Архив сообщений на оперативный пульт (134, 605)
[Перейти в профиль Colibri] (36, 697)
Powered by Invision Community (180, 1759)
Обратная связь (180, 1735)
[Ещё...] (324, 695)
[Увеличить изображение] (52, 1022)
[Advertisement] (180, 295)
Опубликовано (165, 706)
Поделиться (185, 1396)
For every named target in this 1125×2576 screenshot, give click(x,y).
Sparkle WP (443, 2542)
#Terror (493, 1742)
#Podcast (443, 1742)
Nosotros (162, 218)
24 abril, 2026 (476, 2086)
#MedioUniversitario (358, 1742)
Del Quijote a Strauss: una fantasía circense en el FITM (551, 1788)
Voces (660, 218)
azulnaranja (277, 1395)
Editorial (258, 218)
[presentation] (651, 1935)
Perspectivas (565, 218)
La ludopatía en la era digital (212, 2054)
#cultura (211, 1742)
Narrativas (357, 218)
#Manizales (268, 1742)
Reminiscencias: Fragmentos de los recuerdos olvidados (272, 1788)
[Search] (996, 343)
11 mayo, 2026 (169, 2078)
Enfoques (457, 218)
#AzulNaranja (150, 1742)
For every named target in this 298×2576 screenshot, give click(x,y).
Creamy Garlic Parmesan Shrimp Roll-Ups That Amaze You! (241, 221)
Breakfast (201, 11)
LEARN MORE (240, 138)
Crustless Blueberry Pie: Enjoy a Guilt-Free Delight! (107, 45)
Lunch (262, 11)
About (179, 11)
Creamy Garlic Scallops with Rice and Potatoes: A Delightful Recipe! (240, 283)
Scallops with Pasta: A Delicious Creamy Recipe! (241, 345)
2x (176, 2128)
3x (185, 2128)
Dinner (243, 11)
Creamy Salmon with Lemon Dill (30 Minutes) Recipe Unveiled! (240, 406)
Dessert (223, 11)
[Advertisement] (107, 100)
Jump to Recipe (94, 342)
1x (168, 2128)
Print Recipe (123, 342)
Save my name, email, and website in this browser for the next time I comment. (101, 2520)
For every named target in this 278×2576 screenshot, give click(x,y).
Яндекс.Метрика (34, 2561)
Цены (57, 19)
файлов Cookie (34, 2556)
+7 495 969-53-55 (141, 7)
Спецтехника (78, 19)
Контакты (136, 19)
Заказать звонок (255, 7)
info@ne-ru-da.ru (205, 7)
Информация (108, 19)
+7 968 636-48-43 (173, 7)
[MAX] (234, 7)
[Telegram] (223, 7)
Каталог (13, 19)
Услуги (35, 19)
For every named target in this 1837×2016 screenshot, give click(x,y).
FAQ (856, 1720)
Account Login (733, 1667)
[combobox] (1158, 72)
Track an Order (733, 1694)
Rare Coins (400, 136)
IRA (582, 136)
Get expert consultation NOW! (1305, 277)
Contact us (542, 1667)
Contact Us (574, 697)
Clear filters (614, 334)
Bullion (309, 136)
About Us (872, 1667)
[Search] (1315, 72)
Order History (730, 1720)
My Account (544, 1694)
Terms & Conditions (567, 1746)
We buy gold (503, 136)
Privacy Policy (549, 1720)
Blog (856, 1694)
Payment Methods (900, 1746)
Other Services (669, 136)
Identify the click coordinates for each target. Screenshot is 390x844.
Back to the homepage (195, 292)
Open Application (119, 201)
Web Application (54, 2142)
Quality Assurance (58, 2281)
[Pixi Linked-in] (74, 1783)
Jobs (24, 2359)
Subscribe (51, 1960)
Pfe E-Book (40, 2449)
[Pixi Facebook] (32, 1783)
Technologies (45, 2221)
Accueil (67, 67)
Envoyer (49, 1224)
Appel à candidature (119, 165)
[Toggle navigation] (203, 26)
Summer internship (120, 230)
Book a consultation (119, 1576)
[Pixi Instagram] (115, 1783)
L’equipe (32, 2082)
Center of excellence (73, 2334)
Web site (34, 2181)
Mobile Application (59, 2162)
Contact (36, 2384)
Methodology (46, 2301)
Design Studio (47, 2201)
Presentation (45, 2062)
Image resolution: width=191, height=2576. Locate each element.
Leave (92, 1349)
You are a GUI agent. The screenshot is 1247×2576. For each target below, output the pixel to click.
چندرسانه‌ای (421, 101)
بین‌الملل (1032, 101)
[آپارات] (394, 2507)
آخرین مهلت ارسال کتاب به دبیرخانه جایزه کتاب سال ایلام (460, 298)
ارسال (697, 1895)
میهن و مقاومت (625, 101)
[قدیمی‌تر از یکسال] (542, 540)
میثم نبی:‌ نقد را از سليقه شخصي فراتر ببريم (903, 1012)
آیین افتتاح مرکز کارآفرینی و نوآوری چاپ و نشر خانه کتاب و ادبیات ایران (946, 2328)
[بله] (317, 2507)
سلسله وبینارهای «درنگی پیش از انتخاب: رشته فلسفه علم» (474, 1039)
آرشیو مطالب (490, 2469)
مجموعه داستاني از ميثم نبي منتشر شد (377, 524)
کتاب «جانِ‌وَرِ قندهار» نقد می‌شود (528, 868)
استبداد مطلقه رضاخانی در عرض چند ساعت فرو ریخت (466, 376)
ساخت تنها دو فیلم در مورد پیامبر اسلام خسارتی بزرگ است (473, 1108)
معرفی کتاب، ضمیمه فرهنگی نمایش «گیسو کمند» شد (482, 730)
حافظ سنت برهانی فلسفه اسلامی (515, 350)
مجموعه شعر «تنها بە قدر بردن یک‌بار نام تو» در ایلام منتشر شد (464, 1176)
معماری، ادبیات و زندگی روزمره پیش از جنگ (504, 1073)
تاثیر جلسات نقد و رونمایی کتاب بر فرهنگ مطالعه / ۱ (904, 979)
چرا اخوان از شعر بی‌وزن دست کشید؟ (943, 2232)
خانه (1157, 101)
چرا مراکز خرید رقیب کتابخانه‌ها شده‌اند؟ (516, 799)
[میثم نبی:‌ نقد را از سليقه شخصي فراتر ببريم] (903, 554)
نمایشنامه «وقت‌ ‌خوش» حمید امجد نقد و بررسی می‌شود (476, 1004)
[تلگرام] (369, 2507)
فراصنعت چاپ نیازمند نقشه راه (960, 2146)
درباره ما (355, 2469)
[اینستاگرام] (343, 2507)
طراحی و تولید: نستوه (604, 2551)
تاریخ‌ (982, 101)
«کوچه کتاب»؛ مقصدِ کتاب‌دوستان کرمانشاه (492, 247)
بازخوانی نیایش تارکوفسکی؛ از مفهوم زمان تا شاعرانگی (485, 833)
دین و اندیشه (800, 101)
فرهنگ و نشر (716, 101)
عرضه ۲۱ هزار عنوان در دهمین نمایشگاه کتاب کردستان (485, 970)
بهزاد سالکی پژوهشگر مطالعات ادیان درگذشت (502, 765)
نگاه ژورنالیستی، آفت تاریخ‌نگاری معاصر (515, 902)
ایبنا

# # #

WORK TASK: Wherever the string "فلسفه" is found in the entries, copy the line it sits in.

OUTPUT BELOW:
سلسله وبینارهای «درنگی پیش از انتخاب: رشته فلسفه علم» (474, 1039)
حافظ سنت برهانی فلسفه اسلامی (515, 350)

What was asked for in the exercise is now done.